## What is needed
Through the line that contains "Task: Click the '?string' nullable type", return the data below exactly, starting at its first line; leave the rest out.

## Recorded data
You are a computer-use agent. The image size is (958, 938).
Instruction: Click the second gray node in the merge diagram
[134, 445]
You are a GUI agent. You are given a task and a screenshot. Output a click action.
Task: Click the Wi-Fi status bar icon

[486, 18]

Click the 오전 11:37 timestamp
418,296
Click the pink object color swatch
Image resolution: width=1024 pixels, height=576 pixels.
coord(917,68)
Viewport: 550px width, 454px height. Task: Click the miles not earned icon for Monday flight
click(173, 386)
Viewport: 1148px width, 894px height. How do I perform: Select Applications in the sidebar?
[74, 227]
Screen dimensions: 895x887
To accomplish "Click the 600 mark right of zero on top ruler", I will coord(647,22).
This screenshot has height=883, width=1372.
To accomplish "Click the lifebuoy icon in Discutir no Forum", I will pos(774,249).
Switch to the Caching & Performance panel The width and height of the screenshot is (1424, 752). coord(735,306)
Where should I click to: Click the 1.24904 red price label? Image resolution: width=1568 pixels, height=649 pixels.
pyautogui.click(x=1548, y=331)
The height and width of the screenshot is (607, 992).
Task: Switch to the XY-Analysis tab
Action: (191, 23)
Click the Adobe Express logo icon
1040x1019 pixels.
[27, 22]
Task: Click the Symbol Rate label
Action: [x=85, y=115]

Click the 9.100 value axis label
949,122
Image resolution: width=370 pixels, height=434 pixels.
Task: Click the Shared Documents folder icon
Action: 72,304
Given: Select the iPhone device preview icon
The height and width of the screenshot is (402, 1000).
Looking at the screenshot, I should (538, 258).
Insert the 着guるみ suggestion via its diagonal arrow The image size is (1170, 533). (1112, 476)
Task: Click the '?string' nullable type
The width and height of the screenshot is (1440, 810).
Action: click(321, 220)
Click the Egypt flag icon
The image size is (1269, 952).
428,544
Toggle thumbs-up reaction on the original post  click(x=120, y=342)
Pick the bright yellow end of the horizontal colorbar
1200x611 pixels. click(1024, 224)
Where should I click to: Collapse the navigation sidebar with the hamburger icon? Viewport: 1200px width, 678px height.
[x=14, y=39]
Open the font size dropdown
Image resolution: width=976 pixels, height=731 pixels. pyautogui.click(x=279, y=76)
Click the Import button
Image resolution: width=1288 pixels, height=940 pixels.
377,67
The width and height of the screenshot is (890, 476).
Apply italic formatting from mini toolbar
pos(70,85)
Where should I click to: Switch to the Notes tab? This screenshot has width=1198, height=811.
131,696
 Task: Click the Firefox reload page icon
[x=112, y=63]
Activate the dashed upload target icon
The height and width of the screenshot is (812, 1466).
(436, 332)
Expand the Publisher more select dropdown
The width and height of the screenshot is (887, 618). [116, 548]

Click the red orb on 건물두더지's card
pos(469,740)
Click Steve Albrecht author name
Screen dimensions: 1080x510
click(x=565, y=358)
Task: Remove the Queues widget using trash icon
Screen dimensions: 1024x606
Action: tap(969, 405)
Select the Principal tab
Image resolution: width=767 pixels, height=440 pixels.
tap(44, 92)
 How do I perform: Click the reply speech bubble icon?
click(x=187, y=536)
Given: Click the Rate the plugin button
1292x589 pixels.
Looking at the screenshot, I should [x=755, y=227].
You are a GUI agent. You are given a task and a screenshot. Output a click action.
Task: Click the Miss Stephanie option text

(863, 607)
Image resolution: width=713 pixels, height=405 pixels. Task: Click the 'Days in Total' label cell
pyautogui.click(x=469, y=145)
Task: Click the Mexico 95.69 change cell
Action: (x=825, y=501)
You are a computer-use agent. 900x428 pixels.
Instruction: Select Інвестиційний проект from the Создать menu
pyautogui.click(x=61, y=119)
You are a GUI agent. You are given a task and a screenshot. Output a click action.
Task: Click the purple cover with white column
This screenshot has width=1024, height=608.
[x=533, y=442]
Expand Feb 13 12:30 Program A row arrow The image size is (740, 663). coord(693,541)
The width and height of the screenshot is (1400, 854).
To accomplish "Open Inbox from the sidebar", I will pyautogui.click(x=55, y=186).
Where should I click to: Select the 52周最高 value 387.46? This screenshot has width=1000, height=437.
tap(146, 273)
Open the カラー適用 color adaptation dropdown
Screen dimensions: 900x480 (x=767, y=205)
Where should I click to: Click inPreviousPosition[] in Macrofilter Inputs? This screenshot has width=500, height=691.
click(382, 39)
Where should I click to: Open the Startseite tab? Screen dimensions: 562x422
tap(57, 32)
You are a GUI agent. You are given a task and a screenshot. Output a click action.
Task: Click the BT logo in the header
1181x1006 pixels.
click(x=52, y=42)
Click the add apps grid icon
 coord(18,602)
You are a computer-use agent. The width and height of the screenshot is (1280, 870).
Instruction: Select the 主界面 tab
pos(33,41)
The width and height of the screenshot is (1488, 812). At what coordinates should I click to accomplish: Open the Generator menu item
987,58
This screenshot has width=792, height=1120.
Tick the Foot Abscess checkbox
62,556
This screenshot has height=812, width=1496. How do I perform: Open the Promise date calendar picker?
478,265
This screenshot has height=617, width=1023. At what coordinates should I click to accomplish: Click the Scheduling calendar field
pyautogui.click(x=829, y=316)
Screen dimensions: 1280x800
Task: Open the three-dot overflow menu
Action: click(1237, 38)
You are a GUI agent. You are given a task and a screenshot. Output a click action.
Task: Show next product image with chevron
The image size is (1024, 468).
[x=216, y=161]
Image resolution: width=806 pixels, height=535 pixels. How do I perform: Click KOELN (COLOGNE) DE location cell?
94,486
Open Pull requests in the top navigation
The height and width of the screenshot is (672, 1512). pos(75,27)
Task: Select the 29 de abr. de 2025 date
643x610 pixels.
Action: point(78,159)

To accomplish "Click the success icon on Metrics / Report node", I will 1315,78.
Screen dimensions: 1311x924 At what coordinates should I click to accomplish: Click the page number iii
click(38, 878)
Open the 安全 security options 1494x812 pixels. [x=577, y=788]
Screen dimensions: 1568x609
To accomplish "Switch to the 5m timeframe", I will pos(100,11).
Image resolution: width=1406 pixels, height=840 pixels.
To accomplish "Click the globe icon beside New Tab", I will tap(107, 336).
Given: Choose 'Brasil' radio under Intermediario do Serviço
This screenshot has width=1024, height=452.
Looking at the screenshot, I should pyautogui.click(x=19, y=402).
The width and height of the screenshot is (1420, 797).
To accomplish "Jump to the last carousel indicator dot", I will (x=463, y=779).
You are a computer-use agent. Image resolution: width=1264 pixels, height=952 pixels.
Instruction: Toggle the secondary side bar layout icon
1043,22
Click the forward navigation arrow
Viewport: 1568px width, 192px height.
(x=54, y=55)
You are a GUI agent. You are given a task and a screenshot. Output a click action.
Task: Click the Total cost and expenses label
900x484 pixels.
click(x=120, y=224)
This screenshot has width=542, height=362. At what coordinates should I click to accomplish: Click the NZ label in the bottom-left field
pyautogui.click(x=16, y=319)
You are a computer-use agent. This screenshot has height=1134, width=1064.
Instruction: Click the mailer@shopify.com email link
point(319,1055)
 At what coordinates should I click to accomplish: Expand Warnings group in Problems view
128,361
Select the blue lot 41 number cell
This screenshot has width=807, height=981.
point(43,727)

## Response to this exercise
You are a computer-use agent. The image size is (958, 938).
Instruction: Click the second gray node in the merge diagram
[134, 445]
You are a GUI agent. You are given a task and a screenshot. Output a click action.
Task: Click the Wi-Fi status bar icon

[486, 18]

Click the 오전 11:37 timestamp
418,296
Click the pink object color swatch
Image resolution: width=1024 pixels, height=576 pixels.
coord(917,68)
Viewport: 550px width, 454px height. Task: Click the miles not earned icon for Monday flight
click(173, 386)
Viewport: 1148px width, 894px height. How do I perform: Select Applications in the sidebar?
[74, 227]
Screen dimensions: 895x887
To accomplish "Click the 600 mark right of zero on top ruler", I will coord(647,22).
This screenshot has height=883, width=1372.
To accomplish "Click the lifebuoy icon in Discutir no Forum", I will pos(774,249).
Switch to the Caching & Performance panel The width and height of the screenshot is (1424, 752). coord(735,306)
Where should I click to: Click the 1.24904 red price label? Image resolution: width=1568 pixels, height=649 pixels.
pyautogui.click(x=1548, y=331)
The height and width of the screenshot is (607, 992).
Task: Switch to the XY-Analysis tab
Action: (191, 23)
Click the Adobe Express logo icon
1040x1019 pixels.
[27, 22]
Task: Click the Symbol Rate label
Action: [x=85, y=115]

Click the 9.100 value axis label
949,122
Image resolution: width=370 pixels, height=434 pixels.
Task: Click the Shared Documents folder icon
Action: 72,304
Given: Select the iPhone device preview icon
The height and width of the screenshot is (402, 1000).
Looking at the screenshot, I should (538, 258).
Insert the 着guるみ suggestion via its diagonal arrow The image size is (1170, 533). (1112, 476)
Task: Click the '?string' nullable type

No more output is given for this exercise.